* Your goal *
Your answer must match, word for word, the lines from the one holding "Task: Click the Recommended for you banner" through the final line below, with pictures excluded.

(Stored data entries)
---------------
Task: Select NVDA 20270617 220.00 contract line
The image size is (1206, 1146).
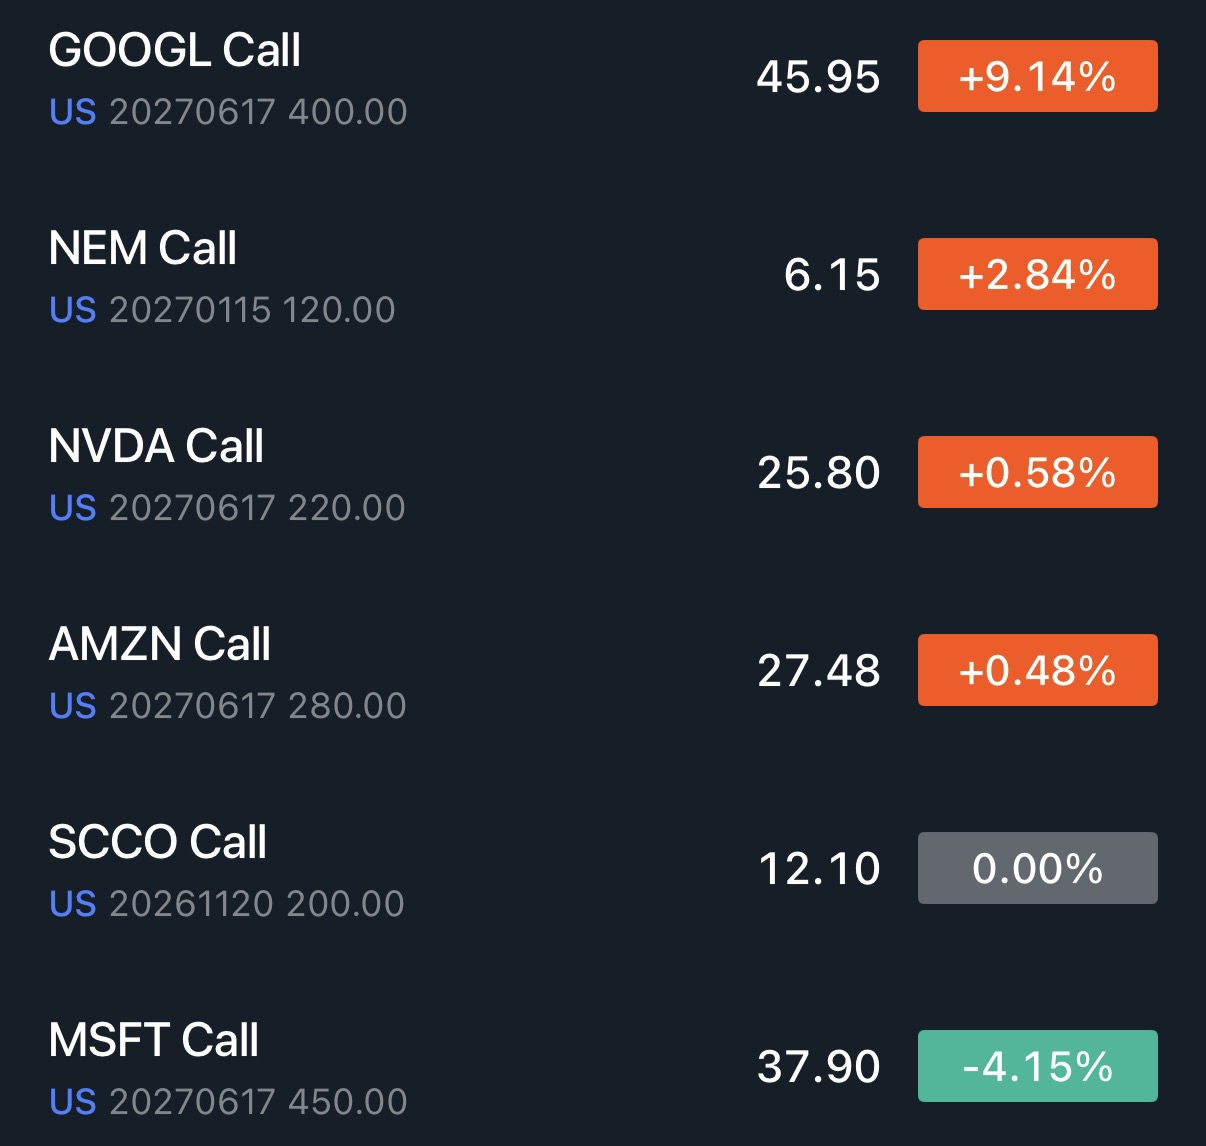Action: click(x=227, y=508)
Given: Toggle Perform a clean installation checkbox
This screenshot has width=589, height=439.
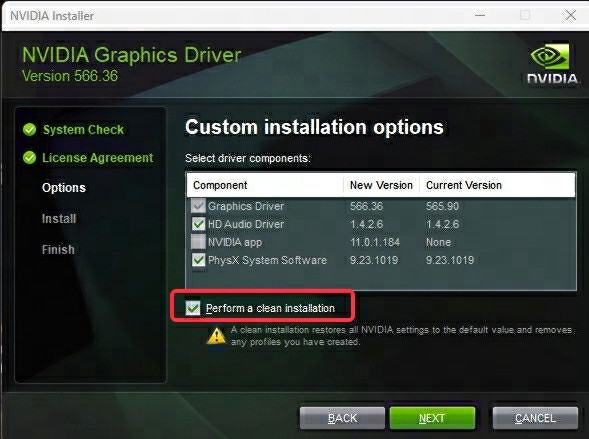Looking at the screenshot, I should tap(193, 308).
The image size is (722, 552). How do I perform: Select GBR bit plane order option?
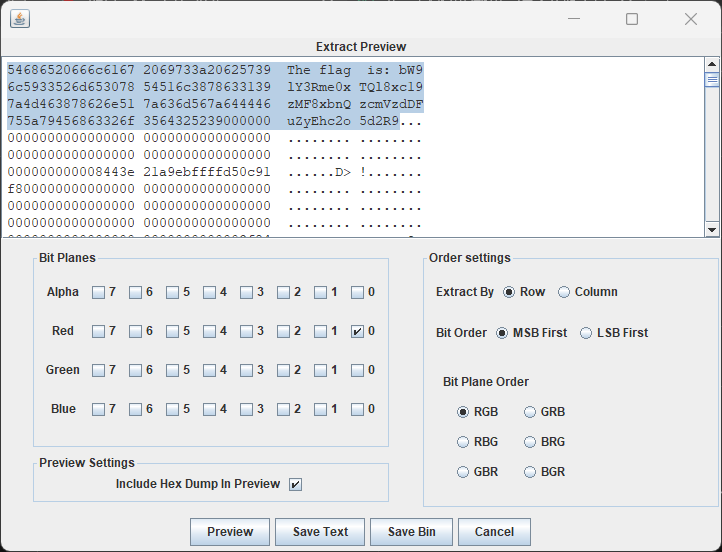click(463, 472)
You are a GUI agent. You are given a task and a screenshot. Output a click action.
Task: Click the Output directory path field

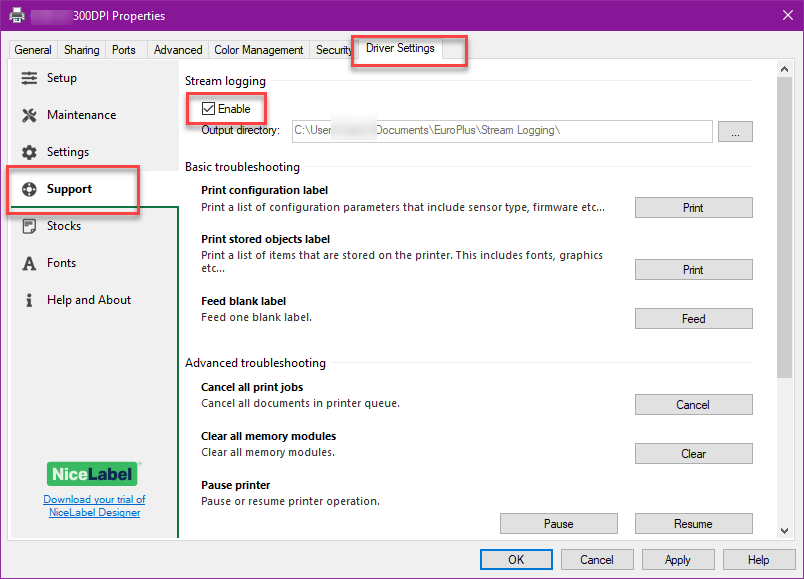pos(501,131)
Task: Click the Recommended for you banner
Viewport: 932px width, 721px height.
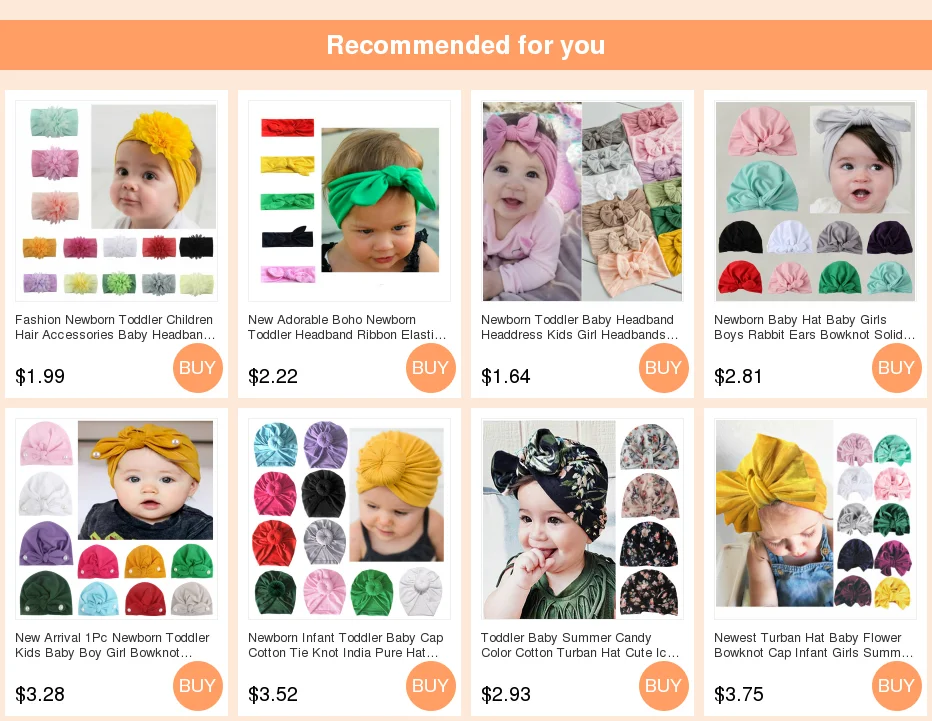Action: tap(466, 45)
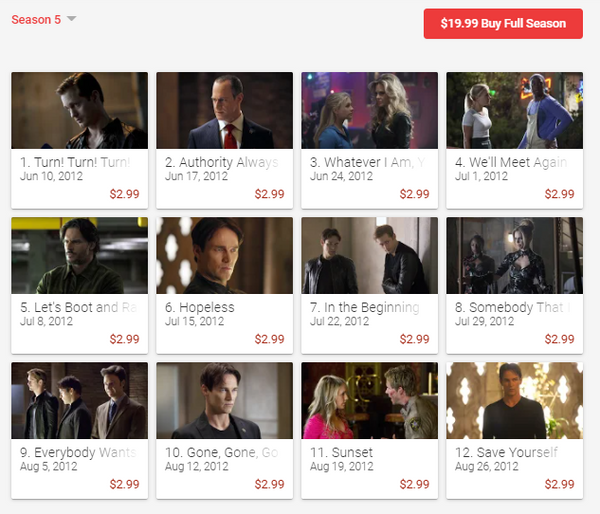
---------------
* Solution to this problem *
Task: Click the Recommended for you banner
Viewport: 932px width, 721px height.
Action: tap(466, 45)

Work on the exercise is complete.